Mischief with 1959 Topps article was intentional …
(Note: I've been out of town since last Wednesday, off to Sacramento, Calif., for a college graduation of a family member, but I should have mentioned those plans in my blog last Tuesday.)
As readers can probably imagine, I had more fun writing the 1959 Topps Baseball story a couple of weeks back then just about any story I’ve done for Sports Collectors Digest. Since 1959 is my favorite set, I also had fun grabbing more than 150 cards from my collection and arranging in various patterns for the page layouts in the June 18 issue.
But like so many stories I do, I would have liked to have spent a lot more time in preparation, in this case at least three or four times as much, but alas it just isn’t possible.
There’s been a good deal of feedback coming in from that article, including some valid criticism that I’ll mention here, along with a bit of mischief that I intentionally undertook. I do that sometimes.
Reader David Ladd (letter appears in the Feedback section of this issue) noted quite fairly that if I were going to discuss “Flexichromes” so extensively, I should have pictured some of them in the vast array of 1959’s included in the feature. That’s the valid criticism; I did picture several of them, but maybe I should have pointed out which ones they were, forgetting sometime that the “peculiar” and “odd-looking” nature isn’t necessarily readily apparent for everyone.
For the record, high-series Flexichromes of Jim Coates and Joe Koppe appear on the cover image, and others (not high series) of Dutch Dotterer and Jim Owens appear in inside pages.
Ladd’s other observation was that bit of intentional mischief I alluded to. He notes that I talked about Ted Williams and Maury Wills being missing from the 1959 set, then correctly points out that I pictured what appeared to be 1959 cards of both of them. Guilty as charged.
I was just trying to have a little fun with the readers, and several – including Ladd – have spotted the chicanery. Ladd referenced two cards, but there were actually three: a high-number All-Star style Ted Williams on Page 50, a regular-issue Wills card on Page 51 and a regular-issue Williams on Page 52.
All three cards were created by the now-nearly-legendary-himself Keith Conforti (www.vintagecardtraders.org/virtual/pseudo/pseudo.html), and I was delighted to be able to slide them into the story.
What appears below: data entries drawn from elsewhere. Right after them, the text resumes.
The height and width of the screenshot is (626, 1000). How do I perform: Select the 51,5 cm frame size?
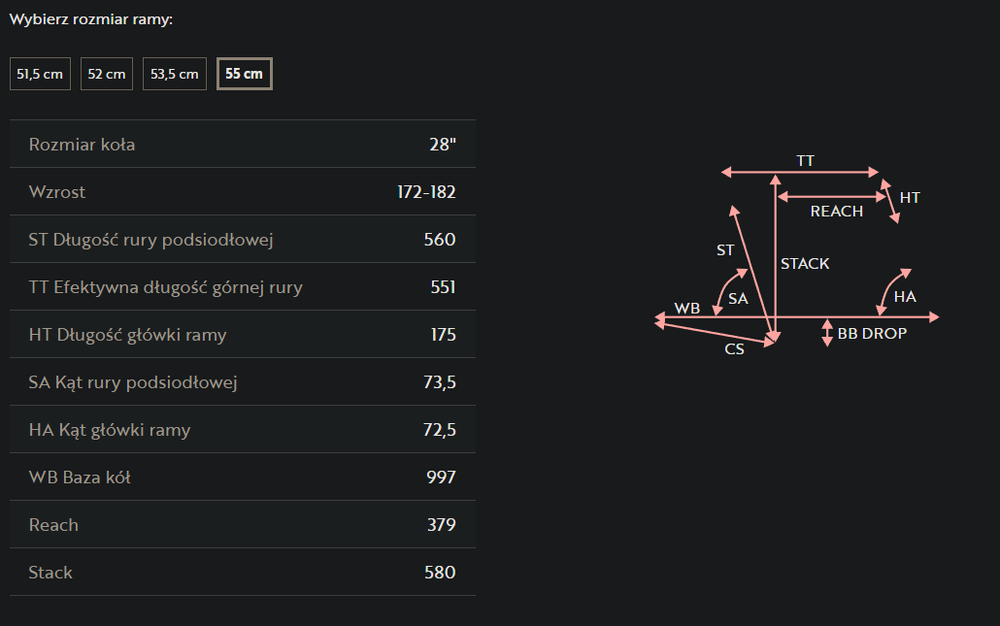(40, 74)
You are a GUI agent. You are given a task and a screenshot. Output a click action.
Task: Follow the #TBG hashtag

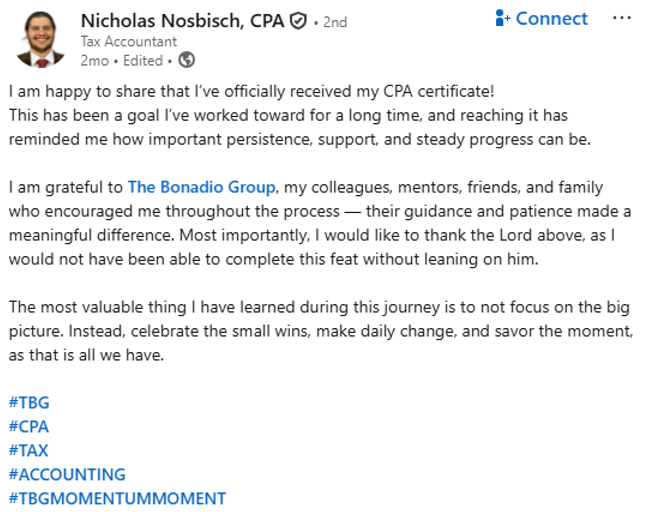(29, 402)
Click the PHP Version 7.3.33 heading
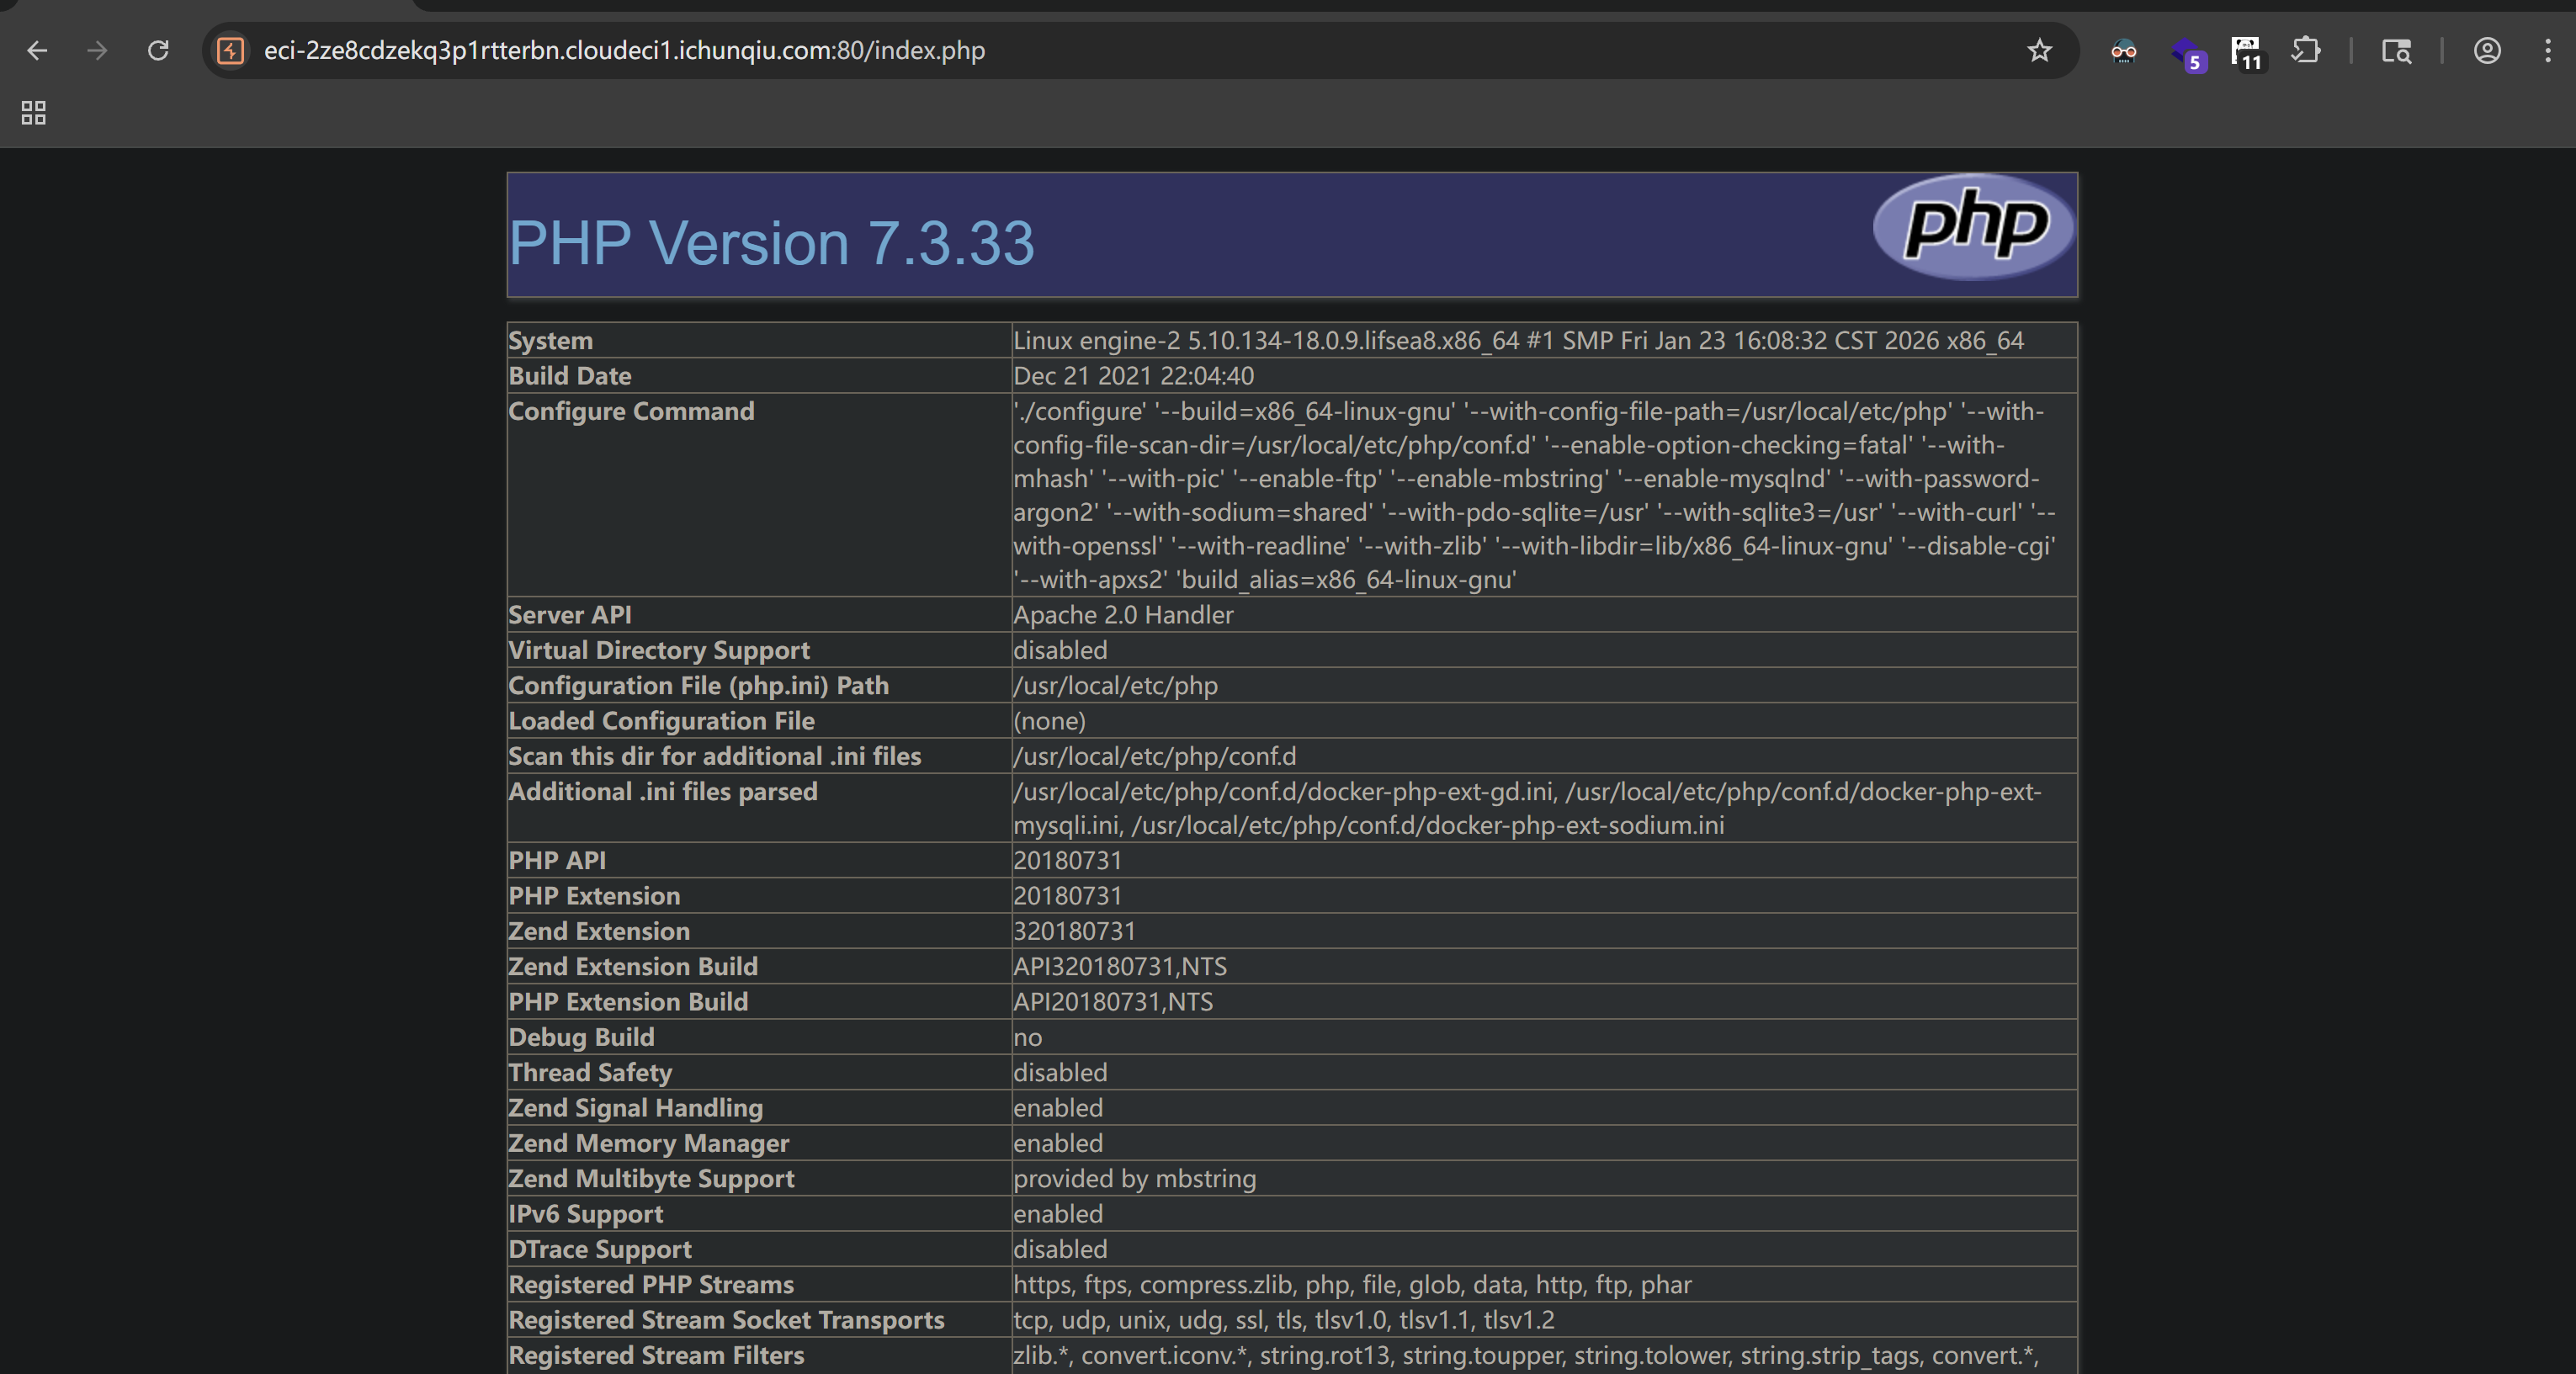The image size is (2576, 1374). (771, 243)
And in my defense, I had planned all along to make the identification in a subsequent issue of SCD, but didn’t want to do it in that June 18 issue.
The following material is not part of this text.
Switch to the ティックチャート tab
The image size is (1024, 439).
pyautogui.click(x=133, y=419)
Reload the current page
He also noted quite fairly that I should have pictured the semi-infamous card of merry prankster Lew Burdette where he had traded gloves with his buddy Warren Spahn and posed as a left-hander. That was one that just slipped past me, much as the original paste-up managed to sneak past the Topps proofreaders after Lew snookered the photographer. I had pulled out a Burdette card to be included in one of the seven pages of color photos, but it just got lost in the shuffle.
Burdette, who like Spahn I have interviewed a couple of times, would presumably have winked at my error.